Task set:
(a) In the article about the Bronze Age toad burial, how many headless toads were found in the jar?
(b) Continue the article about the headless toads found in a Jerusalem tomb, picking up after its last paragraph.

Jar of Headless Toads Found in Bronze Age Tomb
Found in Jerusalem, the little hoppers could have been an afterlife snack or a symbol of rejuvenation
Many cultures leave a little snack for their dearly departed to enjoy in the afterlife. The Egyptians left fruit and grain and even meat with the dead. In Mexico, during Día de Muertos, family members offer the deceased sweets, tamales, bread, tequila and their favorite foods. A new discovery in southwest Jerusalem shows that Bronze Age Canaanites, who occupied the area 4,000 years ago, had a similar practice, but their offering was much less appetizing. Amanda Borschel-Dan at The Times of Israel reports the recently discovered burial included an afterlife snack-pack of headless toads.
According to a press release from the Israel Antiquities Authority, the toads were discovered in 2014 during a dig in an area of the Manahat neighborhood near the Jerusalem Biblical Zoo slated for development. At the time of discovery, researchers were not able to identify the small bones found in a jar, but after analysis, they discovered they were the remains of nine headless toads.
“[F]inding toads is pretty unusual,” co-director of the Israel Antiquities Authority archaeologist Shua Kisilevitz tells Borschel-Dan. “To the best of my knowledge, the only other place in Israel with a toad find was in Wadi Ara, and dates to the Late Bronze Age.”
Kisilevitz tells Megan Gannon at LiveScience that they are not certain if the toads were buried as a posthumous snack. The Egyptians considered toads a symbol of regeneration, and that may have influenced the choice of offering. But the decapitation may be an indication the toads were prepared as food, similar to the way indigenous people in South America remove the head and toes of frogs to more easily remove their toxic skin, reports Borschel-Dan.

Supplied entries:

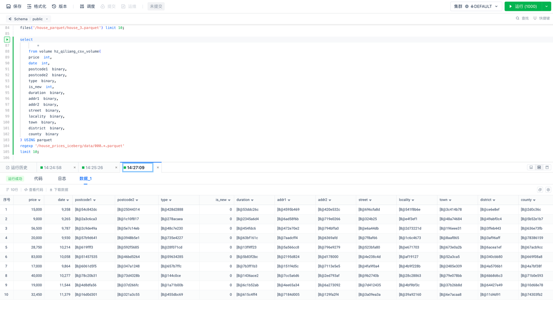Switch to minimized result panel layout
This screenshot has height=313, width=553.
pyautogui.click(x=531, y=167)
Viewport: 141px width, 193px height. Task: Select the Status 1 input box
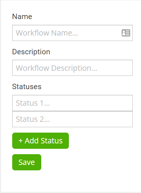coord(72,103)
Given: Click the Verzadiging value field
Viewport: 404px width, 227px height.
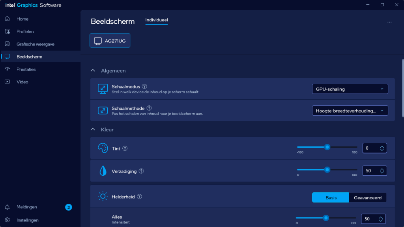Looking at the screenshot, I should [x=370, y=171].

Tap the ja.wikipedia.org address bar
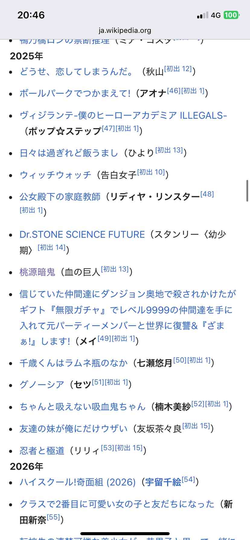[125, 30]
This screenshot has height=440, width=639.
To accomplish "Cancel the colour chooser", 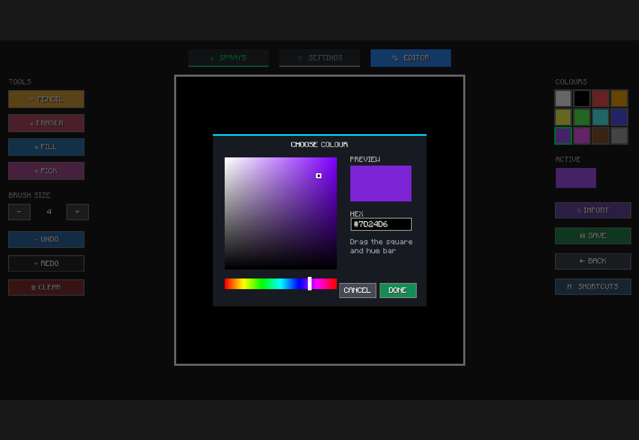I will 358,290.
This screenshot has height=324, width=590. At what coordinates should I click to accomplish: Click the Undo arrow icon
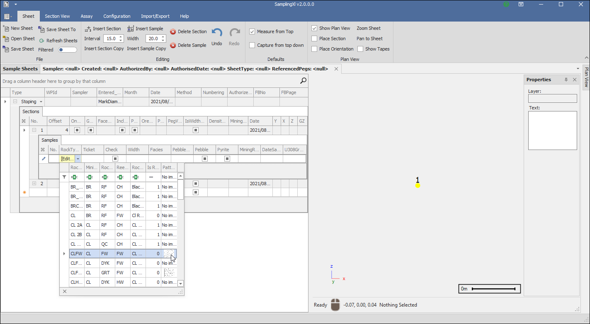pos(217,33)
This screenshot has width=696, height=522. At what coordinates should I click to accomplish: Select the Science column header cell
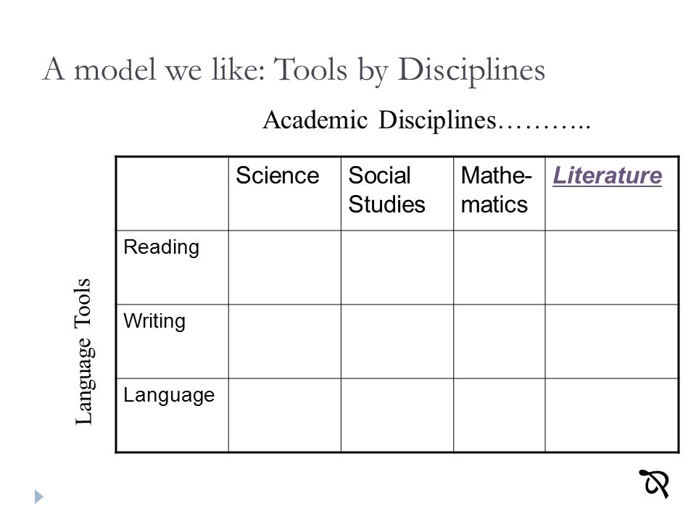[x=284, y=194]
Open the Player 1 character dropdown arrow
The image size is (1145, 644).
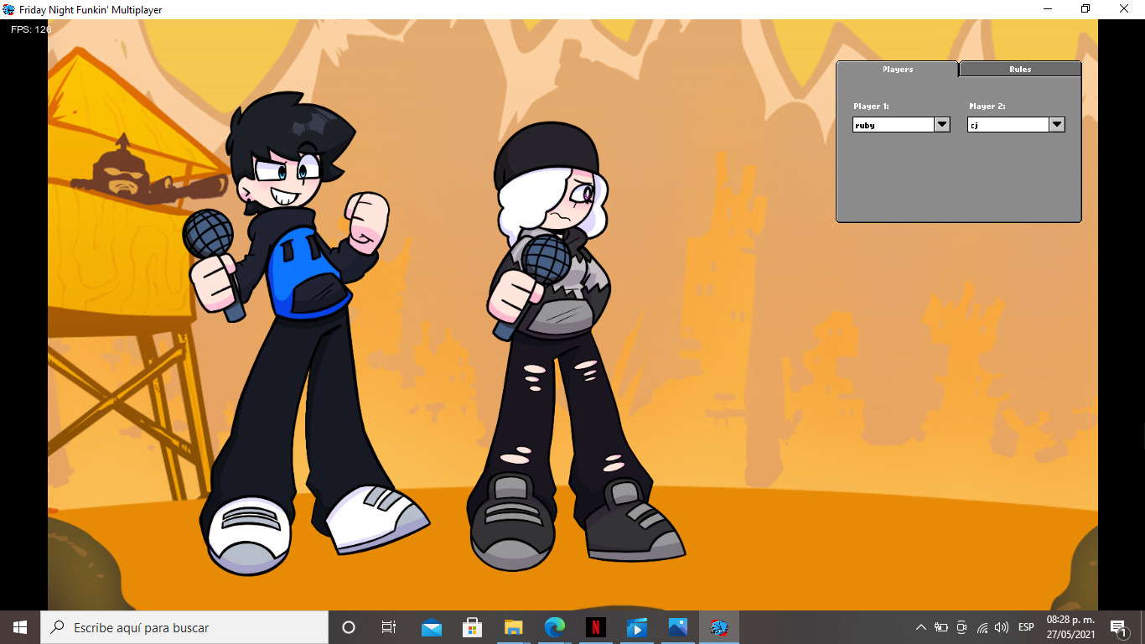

--

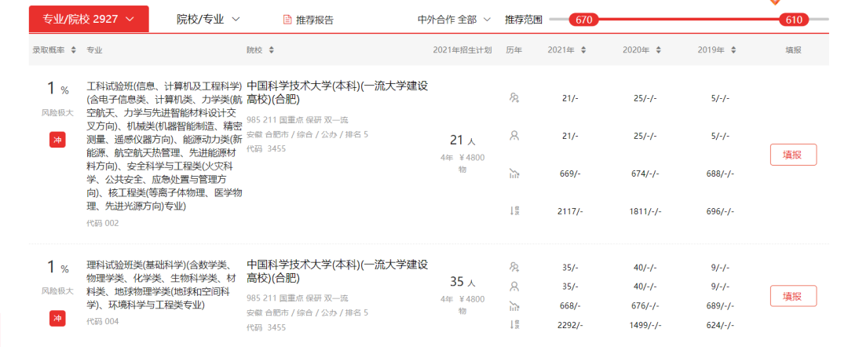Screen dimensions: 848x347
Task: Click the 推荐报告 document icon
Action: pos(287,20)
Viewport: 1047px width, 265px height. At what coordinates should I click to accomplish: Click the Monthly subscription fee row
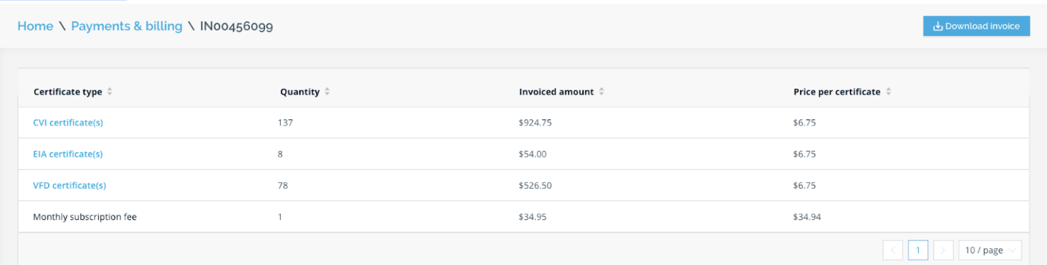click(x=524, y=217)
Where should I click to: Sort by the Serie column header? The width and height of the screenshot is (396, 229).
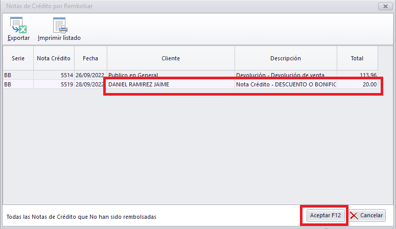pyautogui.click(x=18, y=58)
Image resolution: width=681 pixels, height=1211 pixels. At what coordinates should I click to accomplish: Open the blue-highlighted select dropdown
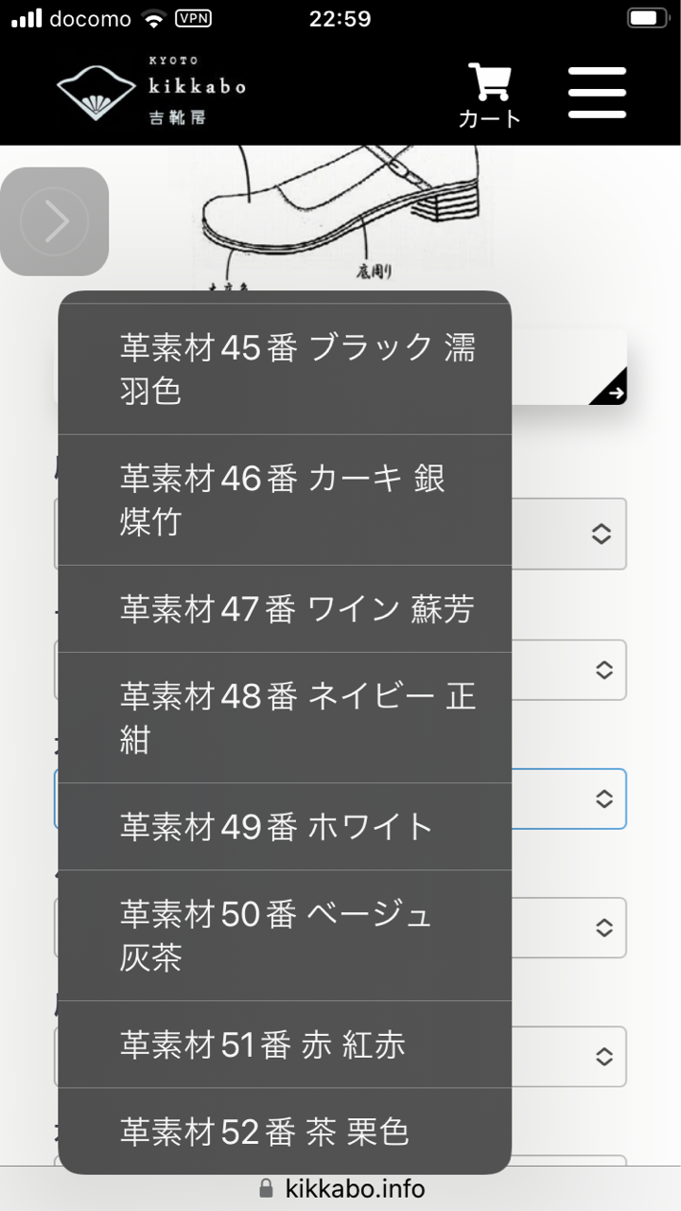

--

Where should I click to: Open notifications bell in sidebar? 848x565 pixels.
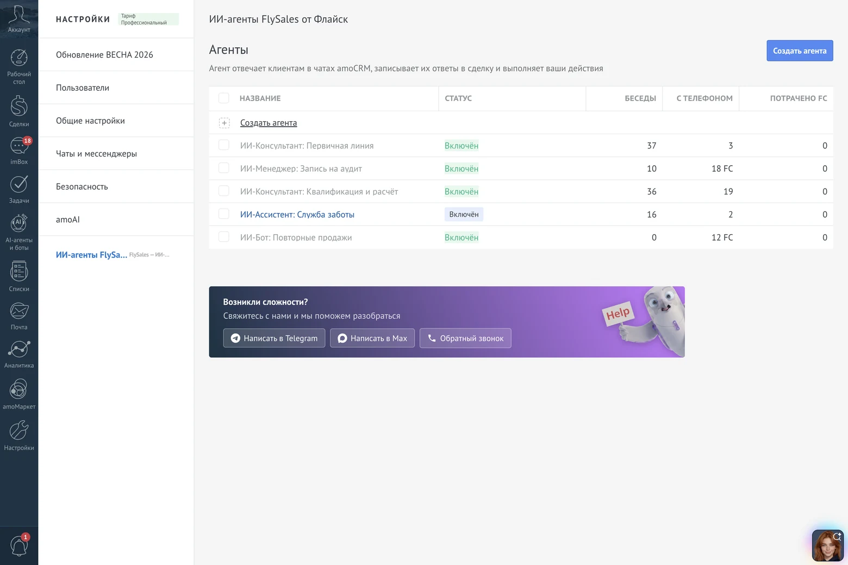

List of answers:
(a) Nine.

(b)
The load of toads was found in one of 67 funerary shafts discovered in a Bronze-age cemetery between the zoo and a shopping mall, according to the press release. The amphibians weren’t the only interesting finds. Researchers also found that vessels left in the tomb had traces of pollen from date palms and myrtle bushes. Neither of those plants is native to the Jerusalem area, so it’s likely those plants were purposely cultivated in area. The date palm, says Dafna Langgut of Tel Aviv University, symbolized fertility and rejuvenation and may have been planted in the burial area to create a funerary grove.
While the toads may be unusual, the practice of leaving food for the deceased is not. Borschel-Dan reports that goats, sheep, oxen, antelope and even horses have been found in Bronze Age Canaanites tombs before. While in the Bible, the Canaanites are best known as a tribe that was ordered destroyed by God, in recent years archaeologists have begun learning more about the culture, even finding earlier this year that the Canaanite's living descendants can be found living in Lebanon.